One would also probably know which sites were most visited, and as such, which sites were set as the home pages for the school (if they were set to outside of the local network, at least). From there, ad affiliates would be listed, so one would be able to find out which companies (doubleclick, et al.) were most prevalent. From there, you could determine what cookies were being set on the browsers, and coordinate with doubleclick to see a refined view of what is being served.
So what we would have is, possibly parsed by school topology, what grade teachers and grade students (I've seen schools where grades are seperated by location) are going to what websites, what sites are blocked, how often the blocked sites are hit, and manages to go through.

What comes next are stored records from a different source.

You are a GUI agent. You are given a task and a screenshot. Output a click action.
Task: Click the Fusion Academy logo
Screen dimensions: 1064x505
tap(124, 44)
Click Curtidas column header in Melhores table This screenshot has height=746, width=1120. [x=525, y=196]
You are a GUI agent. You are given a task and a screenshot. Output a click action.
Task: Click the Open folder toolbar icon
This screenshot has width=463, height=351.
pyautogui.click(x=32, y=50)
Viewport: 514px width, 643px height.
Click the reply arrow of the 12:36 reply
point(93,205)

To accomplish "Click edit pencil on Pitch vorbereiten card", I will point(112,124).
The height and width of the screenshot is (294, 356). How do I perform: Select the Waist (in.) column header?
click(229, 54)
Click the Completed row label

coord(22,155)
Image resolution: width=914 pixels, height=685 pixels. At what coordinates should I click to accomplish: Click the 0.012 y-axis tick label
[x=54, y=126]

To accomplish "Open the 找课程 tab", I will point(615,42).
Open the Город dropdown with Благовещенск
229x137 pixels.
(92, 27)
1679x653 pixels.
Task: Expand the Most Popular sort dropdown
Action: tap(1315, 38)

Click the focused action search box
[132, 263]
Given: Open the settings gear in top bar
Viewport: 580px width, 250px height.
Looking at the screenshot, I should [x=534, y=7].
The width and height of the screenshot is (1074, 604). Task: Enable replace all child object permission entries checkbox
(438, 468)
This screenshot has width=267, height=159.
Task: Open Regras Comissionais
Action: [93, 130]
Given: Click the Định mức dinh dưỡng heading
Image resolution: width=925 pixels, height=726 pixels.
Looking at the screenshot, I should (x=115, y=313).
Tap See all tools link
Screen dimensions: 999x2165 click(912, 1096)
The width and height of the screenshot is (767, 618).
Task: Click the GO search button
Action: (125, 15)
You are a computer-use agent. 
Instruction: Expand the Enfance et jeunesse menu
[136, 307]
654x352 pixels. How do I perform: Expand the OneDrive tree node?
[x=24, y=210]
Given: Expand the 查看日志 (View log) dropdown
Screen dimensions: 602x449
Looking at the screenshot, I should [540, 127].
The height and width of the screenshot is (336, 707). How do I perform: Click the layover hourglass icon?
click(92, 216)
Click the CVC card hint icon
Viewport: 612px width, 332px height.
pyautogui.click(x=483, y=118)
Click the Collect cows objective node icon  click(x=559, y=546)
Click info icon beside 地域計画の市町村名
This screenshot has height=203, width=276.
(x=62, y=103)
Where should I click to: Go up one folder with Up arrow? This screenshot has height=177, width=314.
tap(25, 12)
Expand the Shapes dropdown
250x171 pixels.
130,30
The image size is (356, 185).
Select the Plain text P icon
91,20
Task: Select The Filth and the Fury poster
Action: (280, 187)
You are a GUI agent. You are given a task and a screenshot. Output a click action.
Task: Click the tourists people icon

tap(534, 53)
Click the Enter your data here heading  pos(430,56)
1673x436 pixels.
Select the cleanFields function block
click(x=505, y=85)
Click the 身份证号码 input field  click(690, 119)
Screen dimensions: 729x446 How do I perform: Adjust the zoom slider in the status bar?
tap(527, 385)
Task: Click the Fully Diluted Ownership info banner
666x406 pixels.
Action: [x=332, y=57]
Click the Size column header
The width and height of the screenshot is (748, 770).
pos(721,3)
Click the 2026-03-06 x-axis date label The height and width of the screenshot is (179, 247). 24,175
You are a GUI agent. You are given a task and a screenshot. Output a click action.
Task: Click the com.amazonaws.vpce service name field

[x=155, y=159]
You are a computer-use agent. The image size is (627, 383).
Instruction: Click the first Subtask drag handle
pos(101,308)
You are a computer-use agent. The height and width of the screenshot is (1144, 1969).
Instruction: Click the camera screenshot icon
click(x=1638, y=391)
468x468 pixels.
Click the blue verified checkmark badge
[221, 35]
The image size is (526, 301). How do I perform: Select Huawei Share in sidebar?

Maybe DoD wants to know how many people are visiting /., reading JK's article, and trying to order a copy of Voices in the Hellmouth ;) I highly doubt that the DoD would be looking for successfully visited sites. Advertising wouldn't have much to do with National Defense. Of course, maybe they're in cahoots with the NSA in looking for brainwashing ad services. Who knows.
Let's deal now with sites being blocked. It's well known that most, if not all of the filtering software out there doesn't publish which sites are blocked. There's just a huge string database and a list of blocked domains and IP addresses, or what have you. Maybe further information is being blocked through there.
Let's also look at the issues at hand: the ruling about public facilities paid by the government will have to use censorware to continue receiving funding. Public facilities are exactly that: any Joe Schmoe can come off the street and get to a computer.
Toss a little paranoia onto the fray, and anyone could come off of the street and get instructions on building bombs, or somehow get some subversive material, hate-mongering information, etc at your local library.
Let's go full scale in paranoia. Our own governmental facilities would be its own falldown! Criminals (or potential criminals) could come off the street, fire up IE or Netscape, and go to bombs.com or nuke-your-government.net or maybe suicide-bombers.middle-east.gov or something. And that would be a sad day in history, my friends, a sad day indeed that another domestic terrorist attack goes on that could have been prevented, if only we had the sense and decency to remove that demon-spawn, evil-filled internet!
If only we knew from whence that evil was spawned! ...oh yeah, that's right. ARPAnet. Something about government. I don't remember. But it wasn't OUR government. Must've been them damn Iraqis or something. Saddam Hussein's granddad did it.
Anyways.
My guess is that DoD is looking for aggregate ratios of visited to blocked sites. Maybe comparing that against information received from Pinkerton, comparing that against the Student Violence Prevention hotlines or whatever they're called. Find out where the next Columbine is going to go down. Maybe figure out what grade said students are in, and what area is most likely to break out. Then put a little more pressure on the Hive Students to rat out the 'dangerous' ones. Who knows. All kidding aside, I believe it's more for the blocked site information than kiddie marketing information. Don't look at the Black Text on the White Background, look at the White background itself. Something like that.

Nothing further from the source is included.